Having bedded a few of these my take is this:

  1. scrape off all the overmold off of edges of aluminum bedding block.
  2. Clean off front receiver ring and back tang areas with scotchbrite (green laundry scowering pad) and wipe with acetone.
  3. I punch out front/rear receiver screw inserts and replace front screw with fitted .002” clearance to receiver screw insert and epoxy in place. I remake rear receiver screw insert (.002” clearance to screw dia.) with undersize outer diameter to just fit rear hole and try assembling action to stock to see if screws are binding, if not epoxy in rear bushing and assemble rifle to cure.

  4. After screw insert cure remove action and trim excess epoxy, I now cut 5 degree draft angle on sides of factory lug each side (for easy removal or you can file 1-2 deg. a side if competent) and radius all edges of recoil lug. Rough recoil lug recess with Dremel tool to get good adhesion for epoxy, wipe recess with acetone, do not get acetone on stock finish.

  5. I now use modeling clay and fill in all recesses that may cause action to stick once bedded, I now use a good paste wax or “shoe polish” and wax screws and action (over waxed areas also). Make thin rubber spacers to float/locate barrel in stock channel during bedding.

  6. For bedding material go with a metal filler (I use Devcon St. Stl. epoxy. I put a thin film on rear tang of receiver area on bedding block, I fill area of front receiver ring only and recoil recess cavity, you do not need to put epoxy on sides of action/bedding block.

  7. Remove magazine box from lower metal trigger assy.and wax inside bottom of floorplate and ends. Rewax action screws, tape lower mag box to stock, tape screws to trigger guard assy. (be careful to use Q-Tips to remove epoxy from end of screw jutting thru epoxy film.

  8. Make sure you use lots of wax inside receiver threaded action bolt holes before assy.to keep epoxy from clogging holes and freezing bolts to action. Rewax action.

  9. All of the above depends on cure time with epoxy, Devcon is 12 hour cure, stay away from 1-6 hour cure epoxies unless you can really manage your action/metal/stock prep.

  10. Carefully place action into stock insure thin rubber spacers float/locate barrel in stock channel and screw in front rear action screws till they are just firm/lightly snug and now use Q-tips to start removing excess epoxy around outside of action. Go inside of stock mag box area and remove excess that has oozed out.

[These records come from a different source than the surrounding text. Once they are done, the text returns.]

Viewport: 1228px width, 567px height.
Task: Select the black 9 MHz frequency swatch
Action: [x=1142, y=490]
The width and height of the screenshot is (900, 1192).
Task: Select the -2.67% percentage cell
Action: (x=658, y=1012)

  11. Use a good soft cloth and continue to wipe excess epoxy off of sides of stock around action till clean, I have waxed outside of stock before epoxying in the past but the epoxy is so abrasive that during the wiping off of excess epoxy it wipes away the wax.

  12. Set rifle in a cradle and let it sit coming back after 30 minutes to keep track of/clean up of more oozing epoxy while it cures.

  13. After 12 hours remove action screws and with a plastic faced mallet rap the action a few times and action will loosen, insert bolt partially into action, carefully grab barrel at front of stock and under bolt shroud and “Rock” action up and down/front and back and slowly wedge action out of stock.

  14. Now with action out use a fine tooth flat file and trim/file all edges 45 degrees down from top edge being careful to not over file edges. Use a fine obround jewelers file and radius/break all edges around recoil lug recess, clean/trim excess epoxy/wax/clay from action/action screw inserts, magazine well, action screws and assemble action back into stock and recheck fit/barrel location in barrel channel. If every thing looks good remove action and clean with acetone/air dry/assemble trigger/trigger guard with box/spring/follower and reassemble checking for no binding and function of action.